To date, US secretary of Agriculture Bob Bergland told the House Agriculture Committee June 25 that there has been no change in policy that would bring about an end to, or modification of, the embargo. But a farm interest group and an agricultural affairs specialist on Capitol Hill say there are indications that, under pressure, the President might declare US interests have been satisfied even before a full Soviet withdrawal from Afghanistan.

"Conditions may be evolving to the point that Total Soviet evacuation is not necessarily the condition for removing the embargo," one congressional observer remarked.

"I think there's certainly a real big temptation now" to seize on developments in Afghanistan in ordre to end the embargo, says Farm Bureau official Mel Woell.
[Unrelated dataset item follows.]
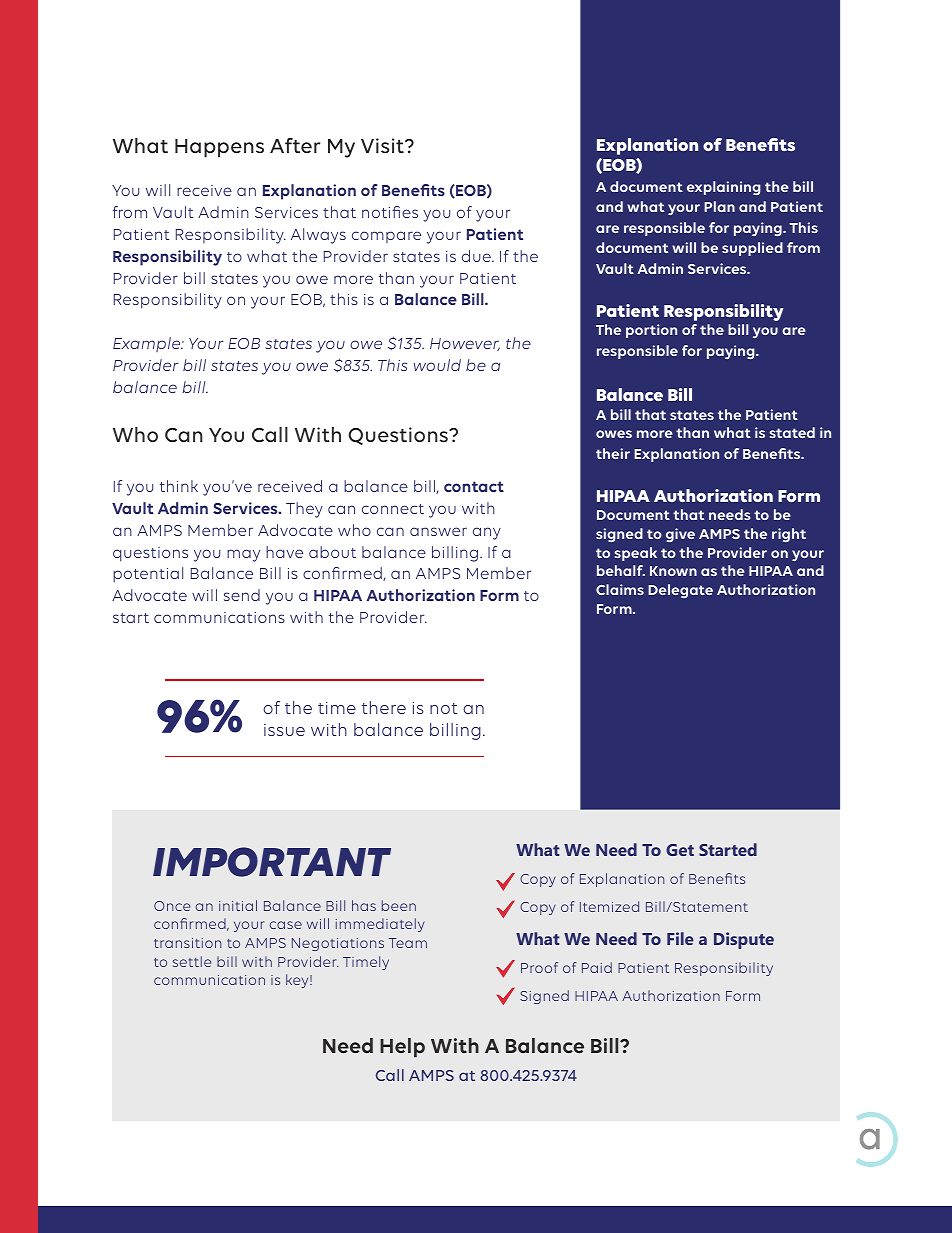  I want to click on Visit, so click(383, 146).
But he adds it also is likely that the embargo could "dribble off, a little like Iran," in the months ahead.

At any rate, it appears that the full force of the embargo has gradually been weakened over the past six months. Other countries, chief among them Argentina, have supplied the Soviets with some of the grain denied by the US, Australia, Canada, and Western Europe -- the rpime exporters committed to the embargo.
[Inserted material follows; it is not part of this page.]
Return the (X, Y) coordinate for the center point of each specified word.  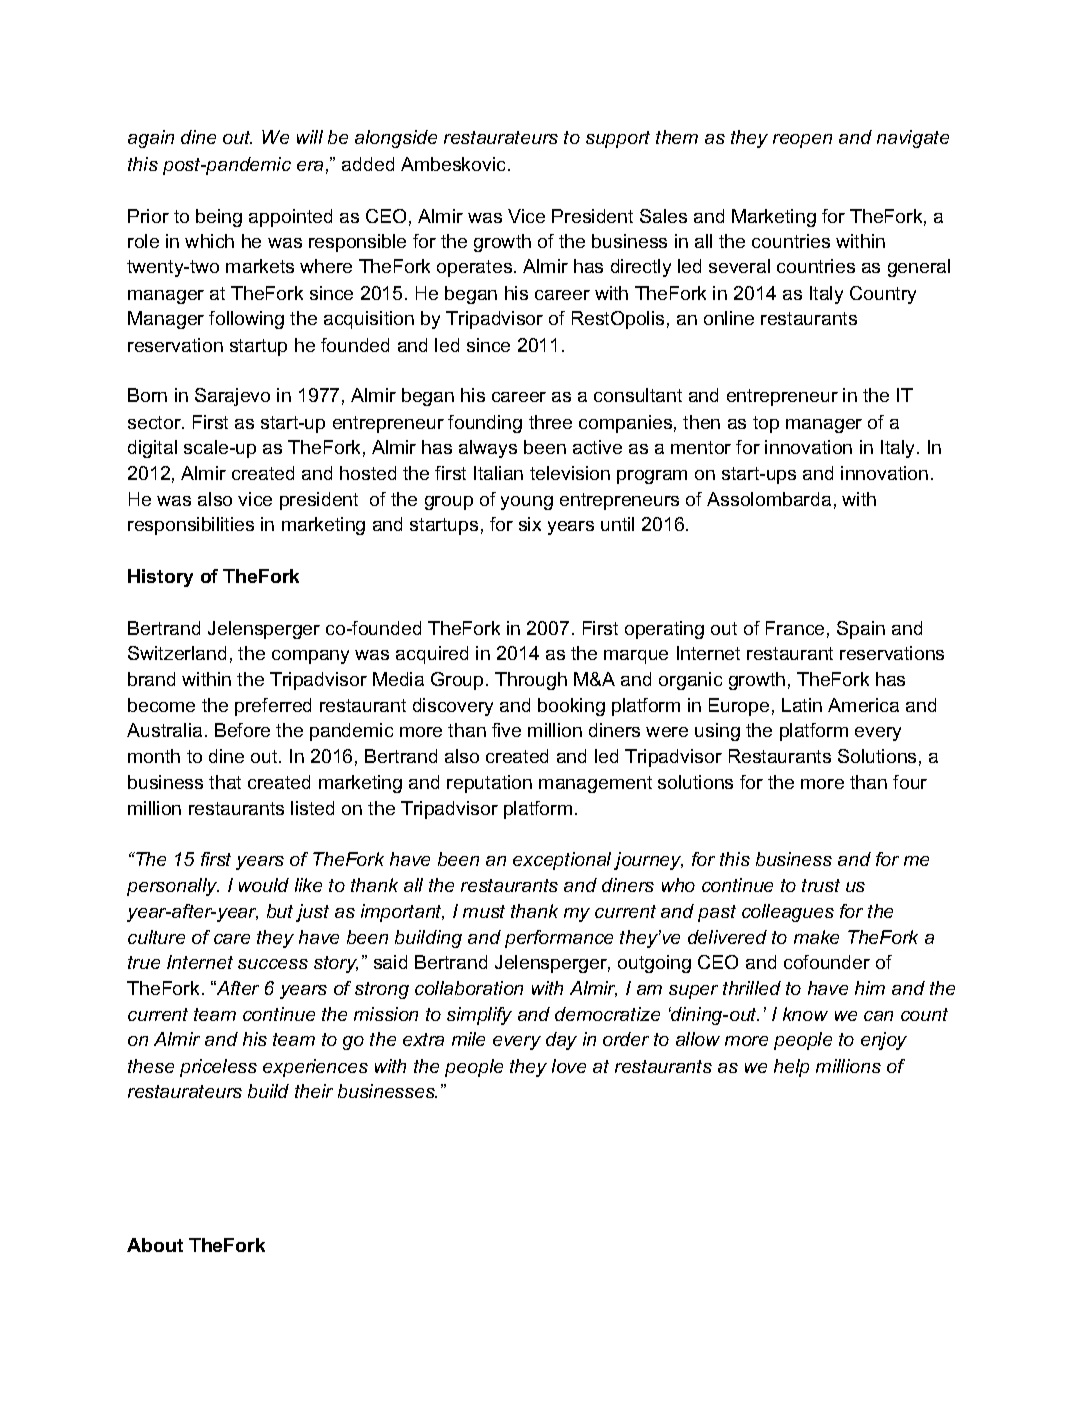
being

One sign of a change in the wind was a June 18 decision by the USDA telling American grain merchandisers it no longer is necessary to restrain their international affiliates from carrying "uncommitted," third-country grain to the Soviet Union. Most uncommitted grain now has dried up, the USDA says, and international traders soon will be completing to carry the portion of the new grain crop that is not embargoed.

Allan Holbert, a spokesman for Cargill Inc., of Minneapolis, one of the nation's largest grain traders, says the USDA decision probably came about because of the realization that the Russians were not being denied access to non-US markets and because only three or four of the dozen international grain carriers were barred from the trade.

Farm Bureau president Robert Delano declared two days after the USDA action that it represents a "crack in the embargo dam." The decision "legitimized what we suspected for some time," he said, and "indicates the embargo is not working and should be dropped."

But Undersecretary of Agriculture Dale E. Hathaway says the action was a technical matter and had no effect on official export policies of the US or its allies. He admitted that companies outside the US were able to ship the Soviets non-US grain but said the Soviets still have fallen 11 million tons short of their desired import level between October 1979 and September 1980.

Mr. Bergland said the embargo has reduced Soviet grain, milk, and meat supplies and caused a sharp rise in poultry prices. It also has forced the Russians to draw on domestic grain reserves and has disrupted planning and distribution.

"The Russians have felt the sting," he told skeptical congressmen. "They're scrounging all over the Soviet Union for enough meat to send to Moscow for the Olympic Games. I recommend we keep the heat on."